Tesla: At A Crossroads
Summary:
- Tesla, Inc. is encountering unprecedented business challenges.
- With the EV industry approaching maturity, competition is intensifying, customer demand is declining, and substitutes are becoming popular.
- Tesla has responded by doubling down on the EV pricing war it initiated in late 2022.
- In addition, the firm appears to be accelerating the development of its FSD platform and the launch of its Robotaxi service.
- We remain Bullish on Tesla, Inc. shares. Reiterate $492/share Price Target and Buy Rating.
Investment Conclusion
It is not Tesla, Inc.’s (NASDAQ:TSLA) world anymore. The company is encountering its most intense competition ever. Customer demand for electric vehicles (EVs) in key markets is declining. In addition, hybrids and plug-in electric vehicles are gaining traction.
However, TSLA’s response to the challenges is fitting. The firm, supported by the low-cost structure associated with its EV operations, is doubling down on the EV pricing war it initiated in late 2022. It slashed prices of its 2024 Model Y to below that of internal combustible engine (ICE) vehicles and has made available its updated 2024 Model 3 on lease for $299/month. Across the board, following the release of 1Q24 financial results, TSLA reduced prices of its EVs in the U.S., China, and Europe. In addition, the firm’s economy EV dubbed Model 2 with a driving range of 300 miles and a price tag of $25K is expected to be launched in a couple of years.
Further, in our opinion, the break-neck speed at which updates to TSLA’s full self-driving (FSD) version 12 are being released, a fully automatic, low-cost Tesla that can drive itself is not far away from being introduced. Moreover, we believe that TSLA because it anticipates solving FSD over the near to medium term, is debuting its Robotaxi EV in August. We believe that given the type of technology the firm’s FSD is based on, TSLA is likely to dominate what thought leaders project will be an $8 trillion autonomous taxi market in America.
Overall, TSLA is shifting towards becoming a provider of low price autonomous EVs. In addition, in our assessment, the strategy is to generate a significant fraction of its earnings from its high margin FSD platform. Further, considering that TSLA’s FSD system is controlled by end-to-end neural networks, once fully functional, FSD assisted Teslas can drive themselves anywhere in the world. Therefore, we anticipate solid demand for Tesla smart cars, once Teslas are fitted with the final version of FSD. With expected tens of millions of Teslas on the road eventually, the FSD system is poised to become a cash cow, for TSLA.

Data for this task>
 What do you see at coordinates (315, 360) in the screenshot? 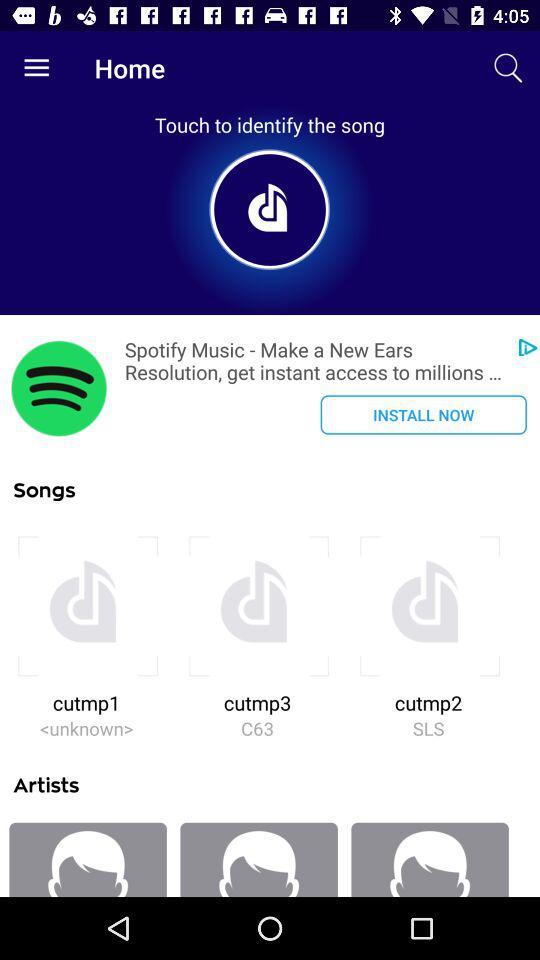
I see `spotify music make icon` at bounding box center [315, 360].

--

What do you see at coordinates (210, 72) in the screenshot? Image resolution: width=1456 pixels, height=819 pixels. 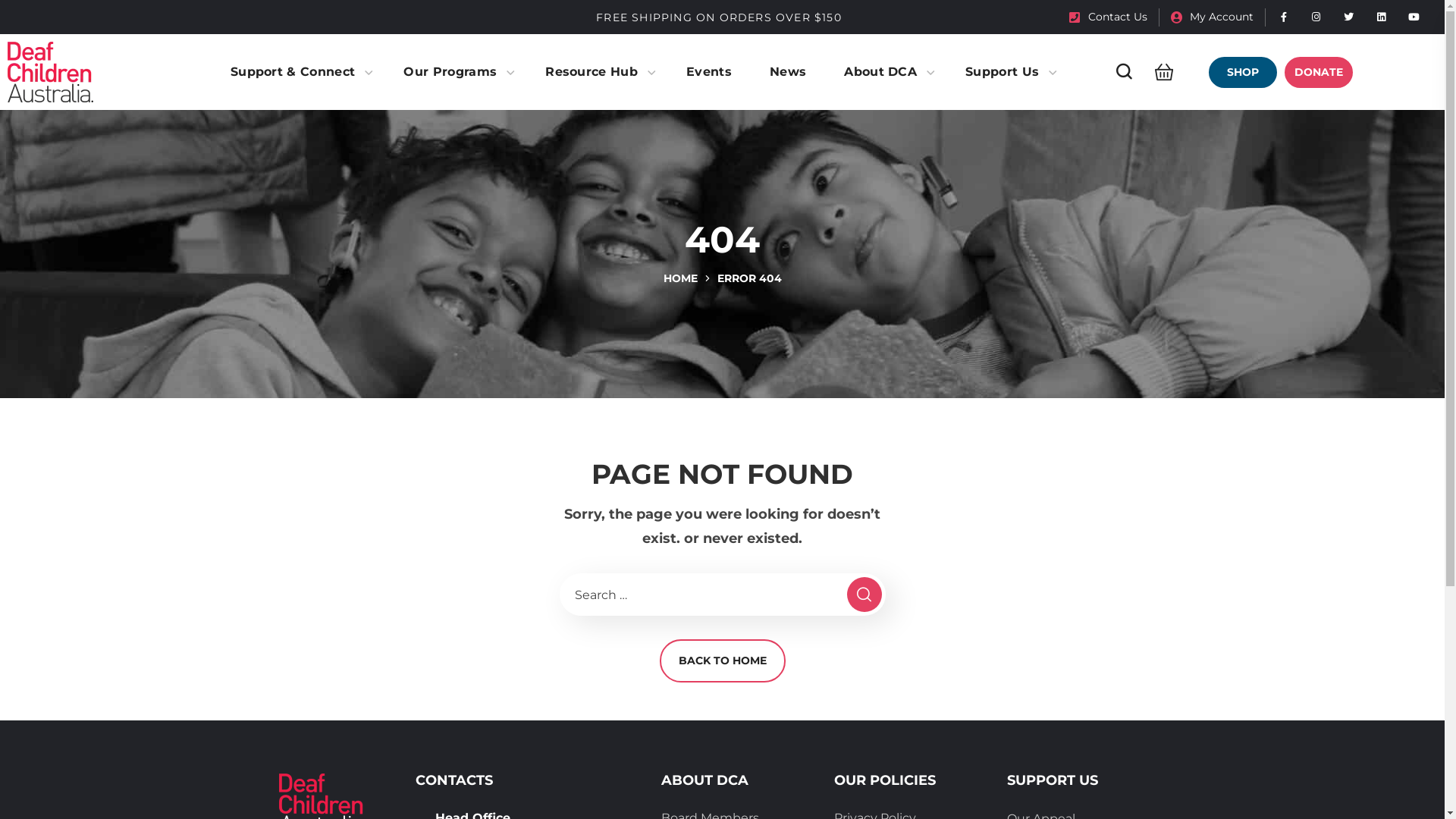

---

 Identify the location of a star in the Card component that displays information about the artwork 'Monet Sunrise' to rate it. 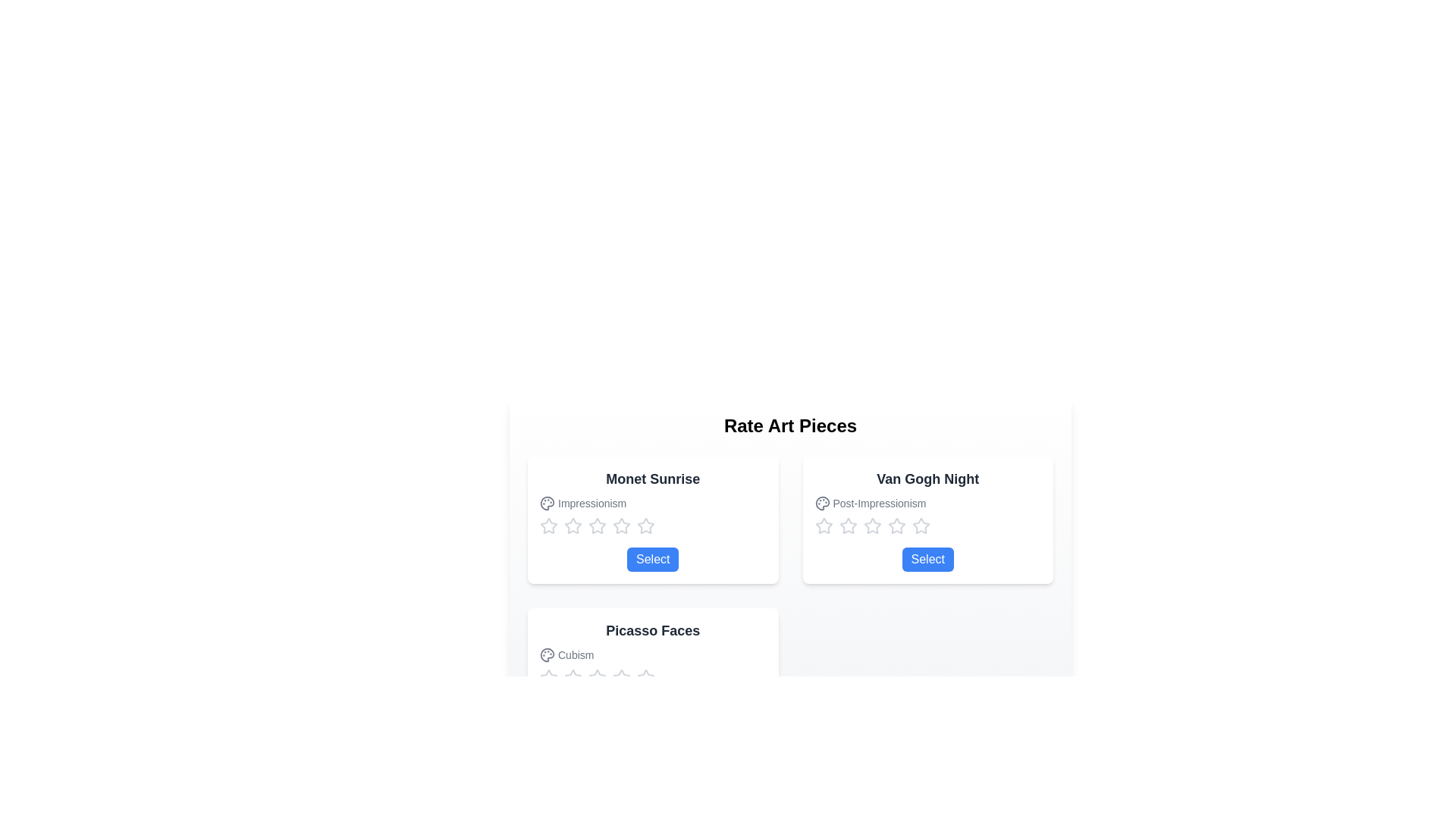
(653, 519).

Given instruction 1>
Answer these questions using the Tesla article:
(a) What monthly lease price is the updated 2024 Model 3 offered at?
(b) What size do thought leaders project the autonomous taxi market in America will reach?
(c) What price target per share is reiterated?
Given instruction 2> In the entries, switch "screenshot" to "image" in everything from the line containing "What do you see at coordinates (315, 360)" down to the line containing "center [315, 360].", keeping all else unchanged. Give only those lines, without the pictures.
The Tesla article and the entries have nothing to do with each other.

Full output 1>
(a) $299/month
(b) $8 trillion
(c) $492/share

Full output 2>
 What do you see at coordinates (315, 360) in the image? 
I see `spotify music make icon` at bounding box center [315, 360].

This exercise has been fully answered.